Sunday

Daumier




Form: These images all use reduced earthtoned palettes.  The compositions are symmetrical and stable.  The space is fairly shallow and arranged in bands with the focus of the image in the foreground.

One of the most important aspects of these images is that Daumier has created multiple copies of the same image by using a process called grid and transfer or squaring.

According to the Brittanica,

"Squaring" in painting, simple technique for transferring an image from one surface to another (and sometimes converting the image from one scale to another) by non mechanical means. The original work to be transferred is divided into a given number of squares; the same number of squares is then marked off-- with charcoal or some other easily removable medium--on the surface of the receiving area. The contents of each square of the original are then drawn in the corresponding square of the reproduction. The use of the grid ensures the accurate placement of images onto the reproduction.
The Egyptians used squaring at least 5,000 years ago. It has been used to transfer cartoons onto murals, to transfer preparatory drawings onto canvas paintings, and to alter the scale of any work in the same media.

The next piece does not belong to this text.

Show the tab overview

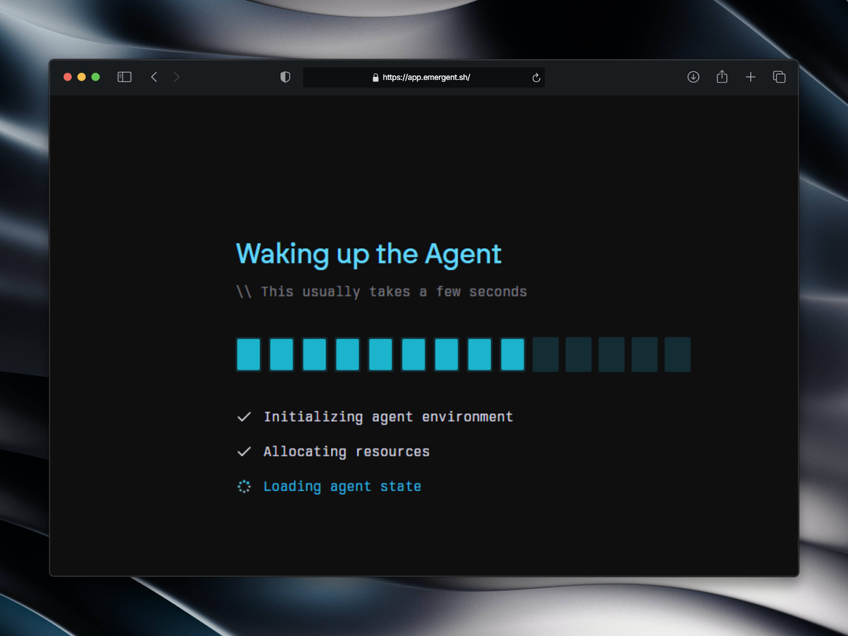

This process is important because it demonstrates the influence of mechanical reproduction (photography and printmaking) on the practice of fine art. Daumier is influenced by the technologies used to create his cartoons in the newspapers even when he makes fine art. Daumier would have used the process of "squaring" to reproduce images like this on to lithographic stones and printmaking plates.
This process was also used during the Renaissance.  Check this out:
http://www.clevelandart.org/techniques/squaring.html

Daumier's work is realistic but it is still stylized in a cartoon like manner.  His portraits of everyday people are more caricatures than attempts to capture a realistic or photographic realism.

Iconography:  Daumier is a lot like Hogarth.  Even in his use of the technology of printmaking to communicate and sell his work.  The iconography of Daumier's work (like Hogarth) deals primarily with Parisian and or French culture and its social organization.  His work often deals with social injustice but often his work documents and is a commentary on the structure of French society.

According to the Webmuseum,

Honore Daumier, a French artist, was deeply interested in people, especially the underprivileged. In Third-Class Carriage he shows us, with great compassion, a group of people on a train journey. We are especially concerned with one family group, the young mother tenderly holding her small child, the weary grandmother lost in her own thoughts, and the young boy fast asleep. The painting is done with simple power and economy of line. The hands, for example, are reduced to mere outlines but beautifully drawn. The bodies are as solid as clay, their bulk indicated by stressing the essential and avoiding the nonessential. These are not portraits of particular people but of mankind.
Hogarth's Third Class Carriage is also a commentary on the compressed and cramped existence of the French "third class" or lower class.  Even though they are doing the bulk of the work their carriage is decidedly less comfortable than the first class carriage below.  Notice also that the wealthy people in the first class carriage are not conversing or leaning against one another.  Their facial expressions are much more detached and aloof as well.  This in some ways demonstrates Daumier's empathy for the lower economic classes.  In some ways he is very Rousseau like in his egalitarianism.